The anti-austerity movement refers to the mobilisation of street protests and grassroots campaigns that has happened across various countries, especially in Europe, since the onset of the worldwide Great Recession.
Anti-austerity actions are varied and ongoing, and can be either sporadic and loosely organised or longer-term and tightly organised. They continue as of the present day. The global Occupy movement has arguably been the most noticeable physical enactment of anti-austerity and populist sentiment.

Ireland

An example of countries implementing severe austerity measures is Ireland. Ireland witnessed its housing market completely collapse, and the government eventually had to apply for a bailout from the International Monetary Fund, agreeing to an austerity program of economic reform in exchange. The austerity measures and the terms of the IMF bailout became major aspects of the Irish financial crisis, and populist anger over these issues played a major role in the loss of governmental power of Fianna Fáil to opposition parties in the 2011 Irish general election.
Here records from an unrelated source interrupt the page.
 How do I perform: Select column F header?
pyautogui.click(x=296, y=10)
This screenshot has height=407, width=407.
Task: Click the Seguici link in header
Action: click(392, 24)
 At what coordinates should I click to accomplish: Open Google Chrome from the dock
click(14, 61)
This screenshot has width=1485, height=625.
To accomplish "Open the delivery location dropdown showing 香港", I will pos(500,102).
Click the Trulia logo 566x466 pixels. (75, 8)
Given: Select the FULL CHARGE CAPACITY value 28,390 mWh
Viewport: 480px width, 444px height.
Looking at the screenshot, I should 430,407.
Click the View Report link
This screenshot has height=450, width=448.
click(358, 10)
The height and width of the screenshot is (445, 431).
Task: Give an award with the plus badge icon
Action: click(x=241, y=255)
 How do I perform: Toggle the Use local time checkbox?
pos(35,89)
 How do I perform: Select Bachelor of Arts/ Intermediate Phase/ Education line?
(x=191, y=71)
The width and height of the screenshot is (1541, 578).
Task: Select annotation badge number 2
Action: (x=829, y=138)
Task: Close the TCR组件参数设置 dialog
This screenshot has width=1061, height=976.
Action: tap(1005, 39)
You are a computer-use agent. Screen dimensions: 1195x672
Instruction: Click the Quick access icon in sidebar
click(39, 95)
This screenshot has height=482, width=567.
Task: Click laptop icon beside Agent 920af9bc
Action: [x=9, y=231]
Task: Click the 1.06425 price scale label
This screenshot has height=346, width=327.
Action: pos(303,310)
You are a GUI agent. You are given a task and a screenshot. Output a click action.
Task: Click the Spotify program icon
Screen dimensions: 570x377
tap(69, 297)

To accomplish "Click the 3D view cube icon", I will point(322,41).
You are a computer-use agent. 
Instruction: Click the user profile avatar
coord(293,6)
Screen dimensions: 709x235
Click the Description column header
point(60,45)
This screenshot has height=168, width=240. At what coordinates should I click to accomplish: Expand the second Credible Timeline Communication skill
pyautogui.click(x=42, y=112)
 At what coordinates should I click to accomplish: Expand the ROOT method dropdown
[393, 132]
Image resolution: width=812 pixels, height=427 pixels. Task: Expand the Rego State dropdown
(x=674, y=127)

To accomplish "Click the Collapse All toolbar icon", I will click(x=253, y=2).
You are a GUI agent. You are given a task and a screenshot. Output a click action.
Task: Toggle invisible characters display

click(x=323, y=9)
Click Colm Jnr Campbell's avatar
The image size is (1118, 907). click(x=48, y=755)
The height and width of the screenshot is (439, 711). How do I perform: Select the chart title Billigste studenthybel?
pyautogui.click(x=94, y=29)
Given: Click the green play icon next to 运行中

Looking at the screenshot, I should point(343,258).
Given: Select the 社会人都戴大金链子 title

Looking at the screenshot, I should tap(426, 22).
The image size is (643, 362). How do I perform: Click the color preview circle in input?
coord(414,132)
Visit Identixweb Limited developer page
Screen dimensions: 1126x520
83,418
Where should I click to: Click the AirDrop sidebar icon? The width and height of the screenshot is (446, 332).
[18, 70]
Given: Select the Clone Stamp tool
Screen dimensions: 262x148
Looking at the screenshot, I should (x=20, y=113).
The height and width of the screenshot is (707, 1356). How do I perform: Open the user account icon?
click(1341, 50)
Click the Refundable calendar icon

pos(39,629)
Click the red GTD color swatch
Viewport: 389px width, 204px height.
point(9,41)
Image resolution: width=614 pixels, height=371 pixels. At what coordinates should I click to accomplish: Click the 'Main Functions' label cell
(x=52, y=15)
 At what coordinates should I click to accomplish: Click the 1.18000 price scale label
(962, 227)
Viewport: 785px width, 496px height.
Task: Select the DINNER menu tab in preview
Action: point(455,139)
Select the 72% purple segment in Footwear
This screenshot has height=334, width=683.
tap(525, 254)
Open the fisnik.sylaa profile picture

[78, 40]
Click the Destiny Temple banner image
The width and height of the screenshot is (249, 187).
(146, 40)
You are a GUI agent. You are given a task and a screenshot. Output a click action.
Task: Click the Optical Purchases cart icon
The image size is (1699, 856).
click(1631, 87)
The loss for Fianna Fáil was so great that many commentators remarked that the results were "historic". Fine Gael and the Labour Party formed a coalition government, and Fine Gael promised to re-negotiate the terms of the IMF bailout end the austerity programme. Sinn Féin, which for the first time won a notable percentage in the election, called for a nationwide referendum over whether the bailout agreement should be scrapped altogether. Labour dismissed this idea. Members of smaller parties, such as the Socialists, People Before Profit Alliance, the WUAG and Independents involved themselves in the Campaign Against Home and Water Taxes.

Political impact

Since the onset of the economic recession in Europe, the political establishment response has increasingly focused on austerity: attempts to bring down budget deficits and control the rise of debt. The anti-austerity movement has responded by giving rise to a wave of anti-establishment political parties. Opposition to austerity is seen as the force behind the rise of Podemos in Spain, Italy's Five Star Movement and the Syriza party in Greece.
Ahead of the Scottish independence referendum in 2014, the Scottish Government pledged to end austerity in an independent Scotland.
Economist Thomas Piketty welcomed the political reaction to austerity, saying the rise of anti-austerity parties is "good news for Europe". According to Piketty, European countries tried to get rid of their deficits too quickly, resulting in a situation where "their citizens have suffered the consequences in the shape of austerity policies. It's good to reduce deficits, but at a rate that's commensurate with growth and economic recovery, but here growth has been killed off."

Examples

in 2015 and 2016
, 2017

Perspectives

Some economists, like Nobel Prize winning Princeton economist Paul Krugman, argue that austerity measures tend to be counterproductive when applied to the populations and programs they are usually applied to. The fact that the political sphere has been so heavily influenced by a paper known as "Growth in a Time of Debt" based on flawed methodology has led Krugman to argue:
What the Reinhart–Rogoff affair shows is the extent to which austerity has been sold on false pretenses. For three years, the turn to austerity has been presented not as a choice but as a necessity. Economic research, austerity advocates insisted, showed that terrible things happen once debt exceeds 90 percent of G.D.P. But "economic research" showed no such thing; a couple of economists made that assertion, while many others disagreed. Policy makers abandoned the unemployed and turned to austerity because they wanted to, not because they had to.

In October 2012, the International Monetary Fund announced that its forecasts for countries which implemented austerity programs have been consistently overoptimistic.